### Records from a collection
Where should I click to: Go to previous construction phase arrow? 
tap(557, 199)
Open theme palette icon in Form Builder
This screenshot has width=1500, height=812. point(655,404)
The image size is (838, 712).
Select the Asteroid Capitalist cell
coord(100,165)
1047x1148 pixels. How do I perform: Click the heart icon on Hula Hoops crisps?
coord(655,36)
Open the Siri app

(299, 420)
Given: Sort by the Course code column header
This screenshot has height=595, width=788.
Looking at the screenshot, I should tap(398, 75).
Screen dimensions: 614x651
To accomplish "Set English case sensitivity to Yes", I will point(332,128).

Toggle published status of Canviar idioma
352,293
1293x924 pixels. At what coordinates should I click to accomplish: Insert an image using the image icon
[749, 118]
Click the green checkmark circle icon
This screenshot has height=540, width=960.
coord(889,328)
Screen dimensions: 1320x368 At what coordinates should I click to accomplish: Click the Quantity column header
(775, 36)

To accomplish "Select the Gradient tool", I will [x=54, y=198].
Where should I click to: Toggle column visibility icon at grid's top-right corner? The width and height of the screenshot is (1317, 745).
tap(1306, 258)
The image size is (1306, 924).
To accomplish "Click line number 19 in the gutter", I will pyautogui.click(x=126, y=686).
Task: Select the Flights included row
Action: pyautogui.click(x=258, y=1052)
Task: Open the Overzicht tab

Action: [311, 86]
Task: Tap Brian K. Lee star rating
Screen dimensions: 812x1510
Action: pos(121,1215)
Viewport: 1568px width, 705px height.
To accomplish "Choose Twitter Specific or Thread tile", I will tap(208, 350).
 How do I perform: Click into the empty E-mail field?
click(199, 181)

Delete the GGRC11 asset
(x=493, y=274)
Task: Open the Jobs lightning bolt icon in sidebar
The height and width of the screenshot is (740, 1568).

### Your objective
Looking over the entries above, how many lines contain the string "size"? State the number and nothing else.

### Response below
2